Public support for wind energy cannot be taken for granted, according to WindEurope chief executive Giles Dickson.
Dickson, who was speaking at the 24th World Energy Congress in Abu Dhabi this week, said that the societal benefits of wind energy must be promoted more, while efforts to involve communities in wind farms and allow them to share the benefits also need to be increased.
Speaking on the panel, ‘Communities and the social license to operate’, Dickson said that “license to operate” means a license to operate from government and society at large and also a license to operate from the local community where the industry wants to build wind farms.
“How we reduce carbon dioxide; how we reduce energy imports because we use the local wind resource; how we support jobs – over 300,000 in Europe – and how our industry earns €8bn exports for the EU economy. It’s a good story. And people get it. Opinion polls show 75-80% of Europeans want more wind,” he said.
Dickson also said that the wind industry needs to go further than promoting the local economic benefits, such as local jobs, and taxes wind farms pay to the local municipalities.
He said: “We need to involve the local community directly in our projects and allow them to profit directly from them.
“Essentially, this is about participation. Project developers need to engage the community from the very start, when drawing up the initial plans for a wind project. This process needs to be transparent and inclusive.”
Dickson also underlined that how the industry communicates is just as important as what it communicates.
“This process is not a public consultation, where you’re trying to get people to agree with a conclusion you’ve already reached. It’s a learning exercise where you allow residents to assess the pros and cons of a project and you learn what their needs are.”
Dickson urged project developers to be sensitive to people’s sense of place and attachment and their emotional connection to the landscape and environment.

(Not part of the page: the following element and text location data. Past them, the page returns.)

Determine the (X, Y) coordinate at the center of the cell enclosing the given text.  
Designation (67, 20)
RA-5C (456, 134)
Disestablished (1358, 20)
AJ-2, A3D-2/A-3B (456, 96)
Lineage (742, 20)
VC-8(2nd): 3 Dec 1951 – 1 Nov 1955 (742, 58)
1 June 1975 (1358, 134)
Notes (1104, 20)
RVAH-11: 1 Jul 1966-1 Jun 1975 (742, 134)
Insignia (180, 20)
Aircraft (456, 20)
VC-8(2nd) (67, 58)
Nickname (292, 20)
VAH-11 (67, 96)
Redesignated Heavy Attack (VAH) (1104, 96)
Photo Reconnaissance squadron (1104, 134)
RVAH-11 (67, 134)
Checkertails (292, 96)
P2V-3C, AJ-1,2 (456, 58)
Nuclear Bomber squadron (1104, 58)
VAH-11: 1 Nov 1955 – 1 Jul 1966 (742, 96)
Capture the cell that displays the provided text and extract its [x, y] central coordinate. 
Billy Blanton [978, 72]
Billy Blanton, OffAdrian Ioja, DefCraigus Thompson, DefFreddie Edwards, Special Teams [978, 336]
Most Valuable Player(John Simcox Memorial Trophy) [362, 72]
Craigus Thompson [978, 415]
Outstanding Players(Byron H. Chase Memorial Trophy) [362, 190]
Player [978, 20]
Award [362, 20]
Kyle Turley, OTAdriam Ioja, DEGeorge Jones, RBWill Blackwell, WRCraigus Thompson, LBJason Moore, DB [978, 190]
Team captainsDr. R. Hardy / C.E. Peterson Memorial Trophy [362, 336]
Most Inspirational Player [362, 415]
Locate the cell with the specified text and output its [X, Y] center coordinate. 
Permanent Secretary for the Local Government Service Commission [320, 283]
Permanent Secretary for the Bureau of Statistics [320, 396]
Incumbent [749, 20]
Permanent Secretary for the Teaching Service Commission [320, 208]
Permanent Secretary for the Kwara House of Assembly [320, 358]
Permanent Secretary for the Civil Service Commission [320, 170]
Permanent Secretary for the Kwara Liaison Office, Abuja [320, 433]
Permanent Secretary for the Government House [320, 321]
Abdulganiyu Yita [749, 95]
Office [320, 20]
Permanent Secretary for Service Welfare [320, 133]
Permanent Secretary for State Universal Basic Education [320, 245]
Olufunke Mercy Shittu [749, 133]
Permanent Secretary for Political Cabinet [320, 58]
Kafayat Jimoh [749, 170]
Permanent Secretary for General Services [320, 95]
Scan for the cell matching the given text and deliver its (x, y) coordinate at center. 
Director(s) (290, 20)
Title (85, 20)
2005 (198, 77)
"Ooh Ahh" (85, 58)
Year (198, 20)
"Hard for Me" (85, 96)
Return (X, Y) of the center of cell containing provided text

He stressed that it is important to explain how people will benefit economically and offer them a model for that – not just in terms of jobs, but in terms of the whole community. “‘Benefit’ does not mean ‘compensation’ or ‘inducement.’ It’s about reinvestment of revenues from the wind farm to serve the community.”
Dickson highlighted several models for this, including shared ownership and cooperatives. “It doesn’t matter which model you use,” he said. “So long as it’s based on partnership with the community and has buy-in from the key community groups and the local government. Crucially, it needs to be based on common interest.”